● **Problem**: Your output must be the lines below from the line containing "How do I perform: Click the zoom" to the line containing "The width and height of the screenshot is (581, 359).", both lines included, reproduced exactly and without pictures.

[Saved entries]

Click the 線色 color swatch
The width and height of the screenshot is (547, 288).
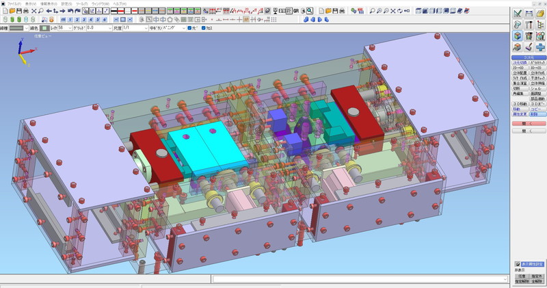pos(43,28)
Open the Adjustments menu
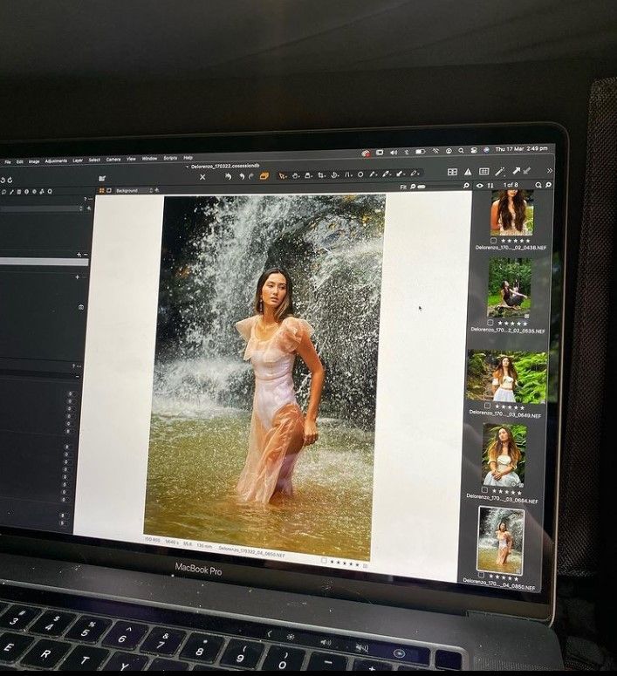 (55, 160)
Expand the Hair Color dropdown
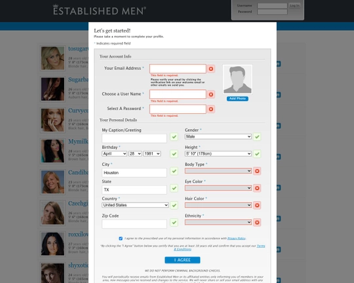Viewport: 354px width, 283px height. (x=218, y=205)
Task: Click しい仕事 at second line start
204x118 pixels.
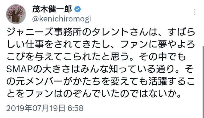Action: [x=25, y=44]
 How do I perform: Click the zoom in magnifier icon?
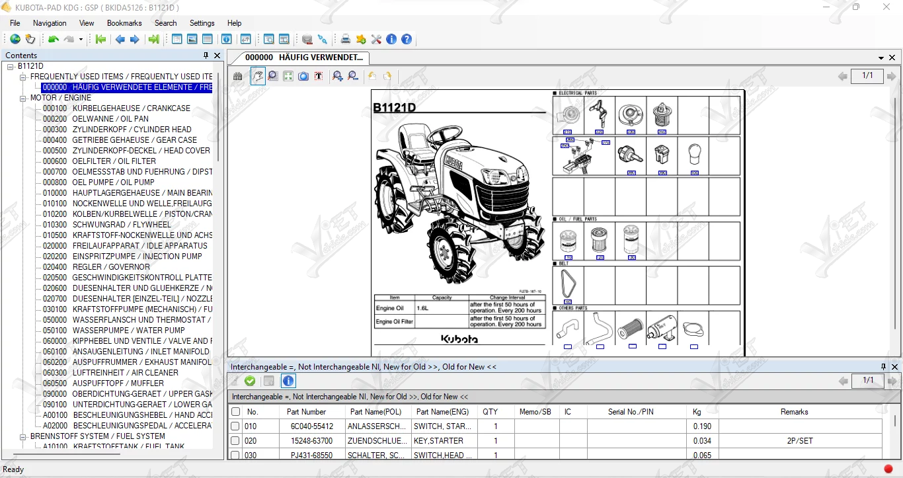click(x=338, y=76)
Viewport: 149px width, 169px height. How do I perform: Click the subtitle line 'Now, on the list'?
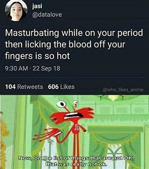click(x=76, y=158)
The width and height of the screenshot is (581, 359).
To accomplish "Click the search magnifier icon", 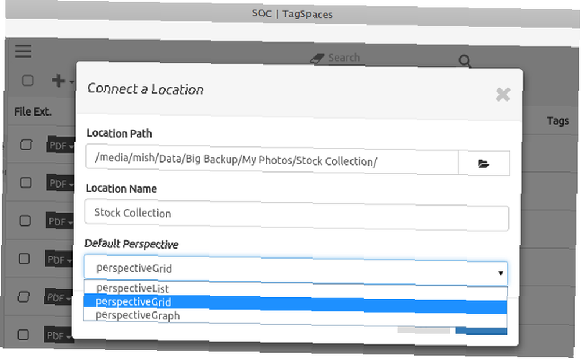I will 465,61.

● **Completed task**:
 How do I perform: Click the zoom in magnifier icon?
click(x=338, y=76)
Viewport: 149px width, 169px height. How do I perform: Click the subtitle line 'Now, on the list'?
click(x=76, y=158)
The width and height of the screenshot is (581, 359).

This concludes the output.